** Opening Dataset extract block **
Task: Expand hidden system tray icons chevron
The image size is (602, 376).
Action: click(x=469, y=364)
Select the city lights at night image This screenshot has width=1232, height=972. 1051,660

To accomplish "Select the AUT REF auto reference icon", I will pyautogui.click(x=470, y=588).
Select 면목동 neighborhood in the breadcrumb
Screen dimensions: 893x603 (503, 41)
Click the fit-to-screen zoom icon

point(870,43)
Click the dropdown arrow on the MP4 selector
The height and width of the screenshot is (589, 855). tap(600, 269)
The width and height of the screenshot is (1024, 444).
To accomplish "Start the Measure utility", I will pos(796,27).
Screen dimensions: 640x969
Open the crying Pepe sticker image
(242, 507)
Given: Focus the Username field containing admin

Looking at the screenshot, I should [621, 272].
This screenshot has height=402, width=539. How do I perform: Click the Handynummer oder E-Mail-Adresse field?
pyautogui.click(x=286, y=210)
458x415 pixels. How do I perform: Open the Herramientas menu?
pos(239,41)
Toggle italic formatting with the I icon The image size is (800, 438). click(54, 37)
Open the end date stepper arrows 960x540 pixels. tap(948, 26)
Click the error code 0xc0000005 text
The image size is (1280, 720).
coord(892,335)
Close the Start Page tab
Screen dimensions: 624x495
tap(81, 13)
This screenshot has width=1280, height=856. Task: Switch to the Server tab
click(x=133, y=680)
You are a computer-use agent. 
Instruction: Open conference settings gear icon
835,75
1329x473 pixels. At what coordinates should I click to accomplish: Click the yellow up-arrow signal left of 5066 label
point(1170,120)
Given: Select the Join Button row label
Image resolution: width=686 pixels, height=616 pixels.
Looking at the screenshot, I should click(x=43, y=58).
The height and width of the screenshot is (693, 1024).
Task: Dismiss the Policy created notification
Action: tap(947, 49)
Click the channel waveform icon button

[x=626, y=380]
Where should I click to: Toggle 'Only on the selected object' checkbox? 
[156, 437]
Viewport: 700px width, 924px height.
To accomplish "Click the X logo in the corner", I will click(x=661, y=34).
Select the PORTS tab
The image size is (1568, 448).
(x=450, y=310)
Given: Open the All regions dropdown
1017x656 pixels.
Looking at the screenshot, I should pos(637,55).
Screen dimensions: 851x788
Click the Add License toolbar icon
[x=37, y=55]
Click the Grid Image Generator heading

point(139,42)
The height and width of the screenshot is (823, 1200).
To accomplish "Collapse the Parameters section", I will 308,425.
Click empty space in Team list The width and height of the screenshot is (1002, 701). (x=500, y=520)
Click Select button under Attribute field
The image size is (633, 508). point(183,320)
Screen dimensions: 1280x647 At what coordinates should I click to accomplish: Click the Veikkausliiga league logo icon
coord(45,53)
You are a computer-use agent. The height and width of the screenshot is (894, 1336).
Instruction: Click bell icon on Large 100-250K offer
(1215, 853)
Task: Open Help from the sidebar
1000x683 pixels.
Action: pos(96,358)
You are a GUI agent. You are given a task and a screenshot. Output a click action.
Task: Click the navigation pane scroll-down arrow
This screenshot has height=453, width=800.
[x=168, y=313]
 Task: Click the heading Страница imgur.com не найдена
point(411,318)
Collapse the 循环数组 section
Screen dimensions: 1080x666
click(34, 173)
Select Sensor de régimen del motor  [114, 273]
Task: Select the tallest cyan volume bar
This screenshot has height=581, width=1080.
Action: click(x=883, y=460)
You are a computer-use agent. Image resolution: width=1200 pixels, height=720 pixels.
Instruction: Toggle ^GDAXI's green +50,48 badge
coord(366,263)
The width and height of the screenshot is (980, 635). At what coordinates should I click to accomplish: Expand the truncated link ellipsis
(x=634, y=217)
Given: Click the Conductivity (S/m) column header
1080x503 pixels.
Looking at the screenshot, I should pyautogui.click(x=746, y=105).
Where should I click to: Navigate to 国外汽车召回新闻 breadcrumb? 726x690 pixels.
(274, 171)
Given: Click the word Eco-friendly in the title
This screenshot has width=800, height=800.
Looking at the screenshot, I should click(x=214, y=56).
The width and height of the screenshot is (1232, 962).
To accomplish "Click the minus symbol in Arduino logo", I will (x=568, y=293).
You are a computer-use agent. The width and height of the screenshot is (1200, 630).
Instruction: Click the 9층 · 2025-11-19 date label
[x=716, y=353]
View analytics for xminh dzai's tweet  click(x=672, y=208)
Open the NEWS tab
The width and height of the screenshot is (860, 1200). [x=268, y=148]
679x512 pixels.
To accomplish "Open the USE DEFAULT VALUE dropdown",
** Closing Dataset extract block **
Task prompt>
After reading the records above, give the number of lines that include "agent", and add nothing else.

Answer>
5